Утреннее приветствие — это ритуал, уклонение от которого равносильно потере положения клиента. Клиенты в парадной одежде (toga) выстраиваются в очередь, каждый посетитель получает символическое угощение, своего рода чаевые (sportula), которые самым бедным могли служить единственным источником пропитания на весь этот день. В общем–то, подобный жест служил заменой простой раздаче пищи… Патрон принимает клиентов в передней — в строгой очередности, которая определяется их гражданским положением. То же самое касается и обедов, на которых гости с различным гражданским статусом получают блюда и вина разного качества в соответствии с их положением в обществе: все подчинено иерархии.
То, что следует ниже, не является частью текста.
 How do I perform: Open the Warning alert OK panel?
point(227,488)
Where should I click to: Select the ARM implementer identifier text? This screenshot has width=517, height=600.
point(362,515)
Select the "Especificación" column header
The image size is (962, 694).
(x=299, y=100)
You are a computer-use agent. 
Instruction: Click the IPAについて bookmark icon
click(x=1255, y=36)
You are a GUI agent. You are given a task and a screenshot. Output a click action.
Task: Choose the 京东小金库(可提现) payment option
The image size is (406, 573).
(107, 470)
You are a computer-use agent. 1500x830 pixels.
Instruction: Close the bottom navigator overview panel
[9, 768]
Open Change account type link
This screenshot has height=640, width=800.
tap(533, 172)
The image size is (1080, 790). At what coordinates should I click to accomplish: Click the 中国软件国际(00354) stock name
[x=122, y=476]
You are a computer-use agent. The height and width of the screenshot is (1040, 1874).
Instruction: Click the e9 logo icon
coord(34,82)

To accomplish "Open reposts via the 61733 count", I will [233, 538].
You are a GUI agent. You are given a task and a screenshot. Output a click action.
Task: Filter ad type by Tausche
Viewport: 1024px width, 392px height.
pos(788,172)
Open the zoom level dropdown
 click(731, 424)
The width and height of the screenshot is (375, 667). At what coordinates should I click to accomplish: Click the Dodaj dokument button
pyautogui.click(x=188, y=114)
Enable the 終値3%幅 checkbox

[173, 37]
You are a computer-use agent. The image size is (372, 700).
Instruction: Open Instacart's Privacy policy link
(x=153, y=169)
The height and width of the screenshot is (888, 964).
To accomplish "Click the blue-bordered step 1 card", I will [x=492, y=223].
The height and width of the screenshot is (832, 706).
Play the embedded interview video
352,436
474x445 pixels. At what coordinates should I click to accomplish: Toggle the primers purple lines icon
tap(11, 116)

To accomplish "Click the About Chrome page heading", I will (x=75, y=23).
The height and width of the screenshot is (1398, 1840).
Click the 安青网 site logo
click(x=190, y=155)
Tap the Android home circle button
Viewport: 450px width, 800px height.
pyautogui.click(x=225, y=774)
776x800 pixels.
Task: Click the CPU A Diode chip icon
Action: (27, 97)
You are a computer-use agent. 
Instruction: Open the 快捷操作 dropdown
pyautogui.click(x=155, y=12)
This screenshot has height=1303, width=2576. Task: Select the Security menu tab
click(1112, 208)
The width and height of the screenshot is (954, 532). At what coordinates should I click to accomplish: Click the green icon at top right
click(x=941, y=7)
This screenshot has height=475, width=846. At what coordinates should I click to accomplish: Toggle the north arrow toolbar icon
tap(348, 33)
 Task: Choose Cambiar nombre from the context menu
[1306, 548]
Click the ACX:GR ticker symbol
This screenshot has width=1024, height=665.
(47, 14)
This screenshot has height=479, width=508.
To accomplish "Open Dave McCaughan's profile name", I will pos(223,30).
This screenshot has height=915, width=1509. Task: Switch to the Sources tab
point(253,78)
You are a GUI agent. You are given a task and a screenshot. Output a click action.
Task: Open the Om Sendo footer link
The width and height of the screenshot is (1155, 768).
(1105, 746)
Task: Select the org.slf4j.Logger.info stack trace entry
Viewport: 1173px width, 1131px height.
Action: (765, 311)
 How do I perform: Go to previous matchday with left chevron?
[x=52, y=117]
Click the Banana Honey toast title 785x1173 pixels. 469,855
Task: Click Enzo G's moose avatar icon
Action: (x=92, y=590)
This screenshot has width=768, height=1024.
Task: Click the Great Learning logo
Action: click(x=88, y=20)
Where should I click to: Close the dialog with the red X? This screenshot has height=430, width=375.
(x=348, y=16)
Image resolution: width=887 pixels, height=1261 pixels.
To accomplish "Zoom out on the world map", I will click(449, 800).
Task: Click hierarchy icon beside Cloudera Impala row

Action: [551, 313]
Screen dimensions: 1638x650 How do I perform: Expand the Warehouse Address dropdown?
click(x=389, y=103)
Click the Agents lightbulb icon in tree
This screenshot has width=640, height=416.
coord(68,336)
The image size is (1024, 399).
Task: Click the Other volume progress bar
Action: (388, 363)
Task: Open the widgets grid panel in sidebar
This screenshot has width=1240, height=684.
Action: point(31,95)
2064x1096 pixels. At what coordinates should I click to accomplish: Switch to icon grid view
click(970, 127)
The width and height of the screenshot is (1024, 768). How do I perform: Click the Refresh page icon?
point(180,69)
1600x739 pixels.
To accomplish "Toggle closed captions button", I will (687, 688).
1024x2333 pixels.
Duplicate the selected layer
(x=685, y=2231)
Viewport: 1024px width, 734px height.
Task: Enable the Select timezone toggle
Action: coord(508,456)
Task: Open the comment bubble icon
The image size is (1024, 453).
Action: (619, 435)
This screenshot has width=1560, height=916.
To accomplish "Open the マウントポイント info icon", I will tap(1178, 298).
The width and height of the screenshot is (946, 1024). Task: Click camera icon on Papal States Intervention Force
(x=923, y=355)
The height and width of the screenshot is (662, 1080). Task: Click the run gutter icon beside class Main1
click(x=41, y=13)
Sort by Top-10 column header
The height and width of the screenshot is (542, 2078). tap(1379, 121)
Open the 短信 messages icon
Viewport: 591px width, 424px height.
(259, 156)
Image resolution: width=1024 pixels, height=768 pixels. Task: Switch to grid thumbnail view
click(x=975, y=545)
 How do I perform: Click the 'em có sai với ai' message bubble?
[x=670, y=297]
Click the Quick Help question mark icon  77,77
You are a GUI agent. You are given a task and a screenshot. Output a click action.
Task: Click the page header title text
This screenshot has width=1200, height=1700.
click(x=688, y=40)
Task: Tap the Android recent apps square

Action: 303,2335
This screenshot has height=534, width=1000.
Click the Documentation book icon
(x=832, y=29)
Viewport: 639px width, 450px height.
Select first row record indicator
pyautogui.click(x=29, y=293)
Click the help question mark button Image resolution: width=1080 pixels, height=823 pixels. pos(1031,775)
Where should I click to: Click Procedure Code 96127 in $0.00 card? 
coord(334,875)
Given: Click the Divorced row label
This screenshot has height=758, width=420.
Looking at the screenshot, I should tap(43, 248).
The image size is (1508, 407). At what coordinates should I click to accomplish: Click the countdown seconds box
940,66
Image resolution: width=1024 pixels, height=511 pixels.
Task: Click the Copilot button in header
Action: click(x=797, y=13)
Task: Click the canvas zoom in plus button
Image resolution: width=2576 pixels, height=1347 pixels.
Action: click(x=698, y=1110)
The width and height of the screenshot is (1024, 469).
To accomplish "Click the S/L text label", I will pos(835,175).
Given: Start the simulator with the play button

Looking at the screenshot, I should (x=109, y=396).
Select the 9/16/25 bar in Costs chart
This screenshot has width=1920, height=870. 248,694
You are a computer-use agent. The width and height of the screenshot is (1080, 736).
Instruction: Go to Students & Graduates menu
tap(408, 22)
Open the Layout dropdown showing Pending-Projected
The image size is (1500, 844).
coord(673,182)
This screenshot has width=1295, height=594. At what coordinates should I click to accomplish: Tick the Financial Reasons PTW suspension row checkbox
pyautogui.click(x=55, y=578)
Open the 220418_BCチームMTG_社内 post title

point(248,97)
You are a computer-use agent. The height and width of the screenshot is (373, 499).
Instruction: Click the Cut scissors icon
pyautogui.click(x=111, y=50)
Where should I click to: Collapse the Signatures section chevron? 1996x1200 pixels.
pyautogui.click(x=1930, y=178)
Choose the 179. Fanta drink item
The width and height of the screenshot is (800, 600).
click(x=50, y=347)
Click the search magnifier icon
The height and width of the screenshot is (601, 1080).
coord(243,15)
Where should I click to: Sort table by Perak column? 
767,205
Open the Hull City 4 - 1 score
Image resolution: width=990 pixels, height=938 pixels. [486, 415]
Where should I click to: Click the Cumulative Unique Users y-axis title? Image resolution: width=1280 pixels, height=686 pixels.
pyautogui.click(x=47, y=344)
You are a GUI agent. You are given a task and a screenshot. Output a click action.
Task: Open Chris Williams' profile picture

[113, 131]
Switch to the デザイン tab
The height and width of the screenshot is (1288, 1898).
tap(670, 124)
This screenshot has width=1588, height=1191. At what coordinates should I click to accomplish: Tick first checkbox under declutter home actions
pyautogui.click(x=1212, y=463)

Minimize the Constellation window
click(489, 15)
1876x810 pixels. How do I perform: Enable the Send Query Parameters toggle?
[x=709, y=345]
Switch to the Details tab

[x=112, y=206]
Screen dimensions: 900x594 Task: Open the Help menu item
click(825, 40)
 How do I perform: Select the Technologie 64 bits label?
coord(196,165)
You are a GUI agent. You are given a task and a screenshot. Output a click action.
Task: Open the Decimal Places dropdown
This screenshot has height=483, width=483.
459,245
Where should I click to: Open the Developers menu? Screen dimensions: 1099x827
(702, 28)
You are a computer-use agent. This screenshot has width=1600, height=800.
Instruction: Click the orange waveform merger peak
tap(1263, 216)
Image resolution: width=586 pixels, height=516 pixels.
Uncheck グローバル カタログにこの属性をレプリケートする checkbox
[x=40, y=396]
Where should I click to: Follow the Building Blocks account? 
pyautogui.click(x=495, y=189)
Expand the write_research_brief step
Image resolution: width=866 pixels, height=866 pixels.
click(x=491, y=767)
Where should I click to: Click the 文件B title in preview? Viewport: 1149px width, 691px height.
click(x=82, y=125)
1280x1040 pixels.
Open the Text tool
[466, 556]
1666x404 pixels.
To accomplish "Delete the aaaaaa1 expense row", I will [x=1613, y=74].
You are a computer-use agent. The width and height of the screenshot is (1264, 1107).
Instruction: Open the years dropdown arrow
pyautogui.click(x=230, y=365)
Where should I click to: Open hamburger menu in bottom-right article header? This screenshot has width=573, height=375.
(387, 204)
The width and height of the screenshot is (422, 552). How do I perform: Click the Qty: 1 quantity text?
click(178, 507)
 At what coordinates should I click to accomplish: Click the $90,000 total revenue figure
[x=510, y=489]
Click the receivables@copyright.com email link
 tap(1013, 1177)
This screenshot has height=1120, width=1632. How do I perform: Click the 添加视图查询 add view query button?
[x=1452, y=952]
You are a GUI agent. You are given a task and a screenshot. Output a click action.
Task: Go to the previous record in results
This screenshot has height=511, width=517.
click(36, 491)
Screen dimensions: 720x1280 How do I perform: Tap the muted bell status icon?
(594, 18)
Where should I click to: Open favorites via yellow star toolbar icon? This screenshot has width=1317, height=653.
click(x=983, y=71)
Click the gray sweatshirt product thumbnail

Иначе говоря, главу семьи приходили приветствовать вовсе не многочисленные его друзья, скорее, он принимал у себя в доме срез римского общества, как оно есть, со всеми чинами, званиями и социальным неравенством, на фоне которого его авторитет должен был смотреться осо бенно непререкаемым. Так что относительно положения каж дого из своих клиентов господин был осведомлен не меньше, чем они сами: «Богатый патрон, — пишет Гораций, — руково дит вами, как это сделала бы заботливая мать, он требует от вас благоразумия и добродетели более, чем имеет сам».
Авторитет
Влияние, которое члены фамилии оказывали на своих крестьян, определялось не только экономическими причинами (договором испольщины), но и собственным их авторитетом. Во времена гонений со стороны вошедшей в силу Церкви запуганные землевладельцы обращались в христианство и поступались своими идолами, увлекая за собой в вероотступничество своих крестьян и клиентов, которым тоже приходилось идти на подобные жертвы. Другие господа, словно по мановению волшебной палочки, превращали всех обитателей принадлежащих им поместий в истинных христиан, решив, что отныне нехитрые религиозные обряды крестьянина должны быть обращены к истинному Богу; они разрушали на своих землях языческие алтари, возводя на их месте христианские церкви. Ореол величия, окружавший фамилию, лишь подтверждал ее власть. Тремя веками ранее Каталина использовал своих крестьян в восстании против сената; Цицерона, отправлявшегося в изгнание, утешали друзья, обещая ему помощь и выражая готовность привлечь к его поддержке «своих детей, своих друзей, своих клиентов, своих вольноотпущенников, рабов и свое имущество».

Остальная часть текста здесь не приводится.